The State is not required to determine the amount of controlled substance and the amount of adulterant and dilutant that constitute a mixture. See Jones v. State, 235 S.W.3d 783, 786 (Tex. Crim. App. 2007) (holding regardless of when, how, or why bleach was added to methamphetamine, it may be added to the aggregate weight of the controlled substance). Instead, the State has to prove only that the aggregate weight of the controlled substance mixture, including adulterants and dilutants, equals the alleged minimum weight. See id. Accordingly, we overrule appellant's second issue.
MODIFICATION OF JUDGMENT
In a single cross-issue, the State urges that the judgment should be modified to reflect the court costs and fines assessed against appellant. The judgment reflects court costs of $309, despite the certified bill of costs that reflects actual costs totaling $284. Additionally, the judgment reflects a fine of $200, although the record reflects the trial court orally pronounced a fine of $2000.

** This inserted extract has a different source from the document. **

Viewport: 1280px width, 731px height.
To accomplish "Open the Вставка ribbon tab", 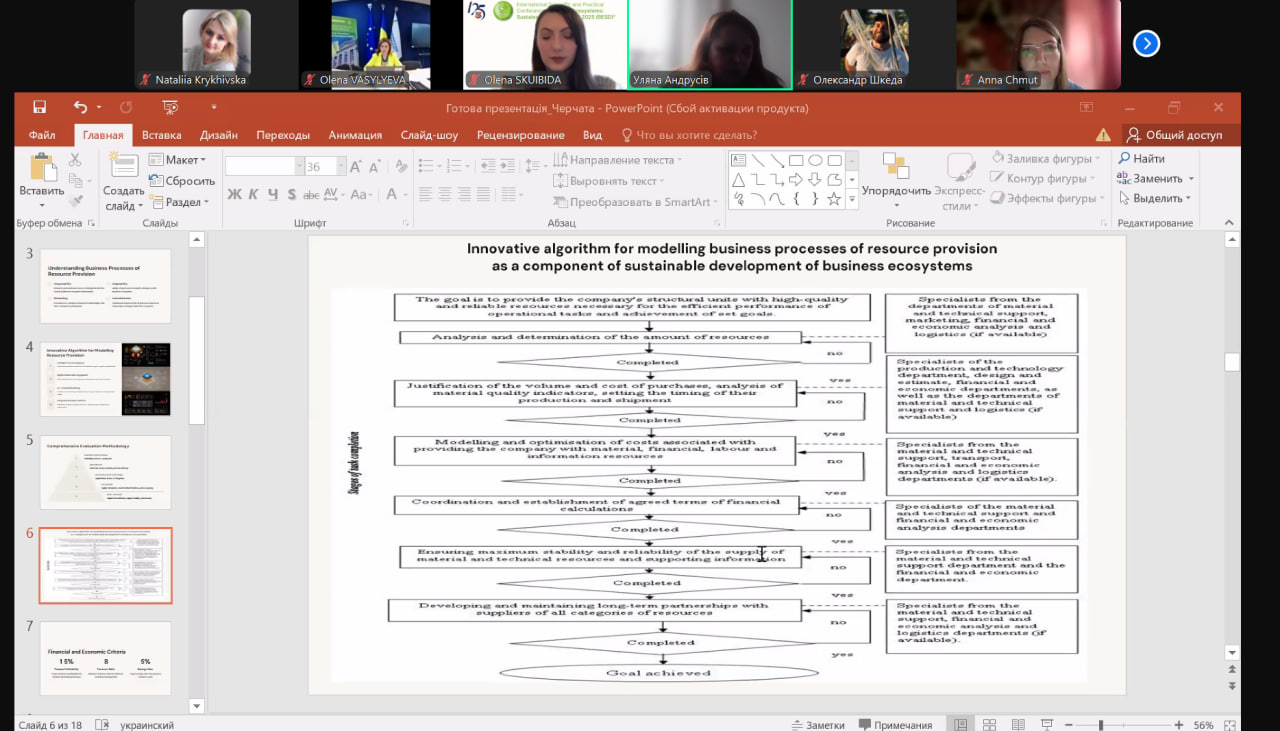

We have the authority to modify the trial court's judgment to make the record speak the truth. TEX. R. APP. P. 43.2(b); French v. State, 830 S.W.2d 607, 609 (Tex. Crim. App. 1992). Accordingly, we modify the judgment as follows: (1) the court costs amount should be $284; and (2) the fine amount should be $2000.
CONCLUSION
We affirm the trial court's judgment as modified.
/David J. Schenck/
DAVID J. SCHENCK
JUSTICE DO NOT PUBLISH
TEX. R. APP. P. 47 170082F.U05
JUDGMENT
On Appeal from the Criminal District Court No. 5, Dallas County, Texas
Trial Court Cause No. F15-12325-L.
Opinion delivered by Justice Schenck, Justices Bridges and Myers participating,
Based on the Court's opinion of this date, the judgment of the trial court is MODIFIED as follows:
(1) the court costs amount should be $284; and
(2) the fine amount should be $2000. As MODIFIED, the judgment is AFFIRMED. Judgment entered this 5th day of February, 2018.